The $$k$$-center problem:

Given:

1. Undirected, complete graph $$G=(V,E)$$,
2. a distance function $$d:E\rightarrow\mathbb{R}$$ such that $$d_{ii}=0, d_{ij}=d_{ji}$$ for each pair for vertices $$i,j\in V$$, and that the distances obey triangle inequality,
3. A positive integer $$k$$.

Find a set $$S\subseteq V, |S|=k$$ of $$k$$ cluster centers with the objective to minimize the maximum distance of a vertex to its cluster center.

We know that the problem is NP-hard and a simple greedy algorithm gives 2-approximation. I was going through a proof from the book "The Design of Approximation Algorithms" for a theorem that states that an approximation algorithm with factor less than 2 would imply P=NP. This is done using a reduction from the dominating set problem.

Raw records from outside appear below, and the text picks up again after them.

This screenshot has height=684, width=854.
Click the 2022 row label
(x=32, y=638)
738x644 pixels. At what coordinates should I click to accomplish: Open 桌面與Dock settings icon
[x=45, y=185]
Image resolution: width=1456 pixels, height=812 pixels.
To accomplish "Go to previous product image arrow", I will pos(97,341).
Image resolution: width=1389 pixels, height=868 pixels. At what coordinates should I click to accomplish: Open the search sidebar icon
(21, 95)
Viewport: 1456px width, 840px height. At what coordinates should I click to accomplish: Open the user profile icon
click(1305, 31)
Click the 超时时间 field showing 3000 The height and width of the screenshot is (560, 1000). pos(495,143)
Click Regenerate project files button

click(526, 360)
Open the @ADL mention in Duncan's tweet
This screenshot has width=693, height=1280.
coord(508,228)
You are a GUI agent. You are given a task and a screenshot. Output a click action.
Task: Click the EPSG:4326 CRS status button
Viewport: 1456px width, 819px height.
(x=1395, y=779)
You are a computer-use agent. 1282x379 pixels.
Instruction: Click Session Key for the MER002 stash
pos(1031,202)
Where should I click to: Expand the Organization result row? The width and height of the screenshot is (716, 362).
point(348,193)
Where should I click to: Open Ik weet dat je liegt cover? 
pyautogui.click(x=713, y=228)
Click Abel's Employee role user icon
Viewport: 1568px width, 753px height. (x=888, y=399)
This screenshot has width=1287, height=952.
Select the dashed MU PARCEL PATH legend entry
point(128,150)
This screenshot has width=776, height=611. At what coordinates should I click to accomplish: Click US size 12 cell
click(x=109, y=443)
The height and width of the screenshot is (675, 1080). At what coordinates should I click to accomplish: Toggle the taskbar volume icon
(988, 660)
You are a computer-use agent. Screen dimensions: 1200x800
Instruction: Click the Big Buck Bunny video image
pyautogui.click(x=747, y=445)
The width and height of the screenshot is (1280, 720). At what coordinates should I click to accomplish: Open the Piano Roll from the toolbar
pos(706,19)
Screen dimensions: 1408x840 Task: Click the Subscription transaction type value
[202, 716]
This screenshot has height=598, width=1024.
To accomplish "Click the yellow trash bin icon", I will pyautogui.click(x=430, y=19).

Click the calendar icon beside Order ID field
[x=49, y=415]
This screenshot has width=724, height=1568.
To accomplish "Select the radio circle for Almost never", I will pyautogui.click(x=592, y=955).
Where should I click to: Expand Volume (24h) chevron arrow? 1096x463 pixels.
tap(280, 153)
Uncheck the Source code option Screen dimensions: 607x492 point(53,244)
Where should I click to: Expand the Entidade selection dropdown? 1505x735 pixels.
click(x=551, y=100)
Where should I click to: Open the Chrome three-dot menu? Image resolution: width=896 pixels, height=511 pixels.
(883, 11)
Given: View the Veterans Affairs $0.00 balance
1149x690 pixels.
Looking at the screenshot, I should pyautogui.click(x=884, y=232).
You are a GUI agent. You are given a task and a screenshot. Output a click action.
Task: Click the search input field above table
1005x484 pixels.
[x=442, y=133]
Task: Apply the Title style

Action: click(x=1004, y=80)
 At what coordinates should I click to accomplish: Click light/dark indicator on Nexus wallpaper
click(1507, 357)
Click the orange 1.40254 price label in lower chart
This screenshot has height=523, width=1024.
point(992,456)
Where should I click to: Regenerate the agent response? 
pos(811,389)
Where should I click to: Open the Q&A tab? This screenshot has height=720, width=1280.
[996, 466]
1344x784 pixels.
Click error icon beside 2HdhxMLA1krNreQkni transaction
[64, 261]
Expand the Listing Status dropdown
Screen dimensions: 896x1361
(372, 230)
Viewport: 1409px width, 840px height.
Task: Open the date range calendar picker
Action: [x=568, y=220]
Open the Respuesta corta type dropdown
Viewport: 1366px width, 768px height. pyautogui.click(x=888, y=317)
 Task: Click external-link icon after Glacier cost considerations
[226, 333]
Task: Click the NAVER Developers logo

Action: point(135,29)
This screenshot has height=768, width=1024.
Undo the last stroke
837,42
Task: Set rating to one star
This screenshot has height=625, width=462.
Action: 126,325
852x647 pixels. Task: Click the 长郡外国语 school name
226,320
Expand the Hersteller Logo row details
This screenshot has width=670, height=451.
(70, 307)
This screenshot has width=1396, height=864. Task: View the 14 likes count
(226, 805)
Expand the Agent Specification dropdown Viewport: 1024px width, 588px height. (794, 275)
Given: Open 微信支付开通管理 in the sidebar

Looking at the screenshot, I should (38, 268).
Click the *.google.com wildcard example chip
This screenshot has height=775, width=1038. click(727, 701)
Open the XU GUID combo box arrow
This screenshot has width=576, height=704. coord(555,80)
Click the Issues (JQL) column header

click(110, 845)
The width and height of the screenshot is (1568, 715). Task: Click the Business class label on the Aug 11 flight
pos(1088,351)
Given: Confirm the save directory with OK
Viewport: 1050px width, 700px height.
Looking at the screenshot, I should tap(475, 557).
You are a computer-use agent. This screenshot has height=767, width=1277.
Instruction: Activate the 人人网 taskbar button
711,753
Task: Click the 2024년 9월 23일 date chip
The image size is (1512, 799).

Theorem: There is no $$\alpha$$-approximation algorithm for the $$k$$-center problem with $$\alpha<2$$ unless P=NP.

Proof: Given an instance of the dominating set problem, we can define an instance of the $$k$$-center problem by setting the distance between adjacent vertices to 1 and non-adjacent vertices to 2. Then there is a dominating set of size $$k$$ if and only if the optimal radius for this $$k$$-center instance is 1. Furthermore, any $$\alpha$$-approximation with $$\alpha<2$$ must always produce a solution of radius 1 if such a solution exists.

Question: I think I understand the proof. However, I am confused with the setting of distance between non-adjacent vertices to 2. What if we set it to 3 instead of 2? Would that mean the $$\alpha<3$$ is not possible unless P=NP? This is not true as we have a 2-approximation algorithm. The proof should not work for values greater than 2. However, I am not able to figure out which step of the proof breaks when we set distance between non-adjacent vertices to 3.

Dominating Set Problem: Given an undirected graph $$G=(V,E)$$ and an integer $$k$$, we must decide if there exists a set $$S\subseteq V$$ of size $$k$$ such that each vertex is either in $$S$$ or adjacent to a vertex in $$S$$.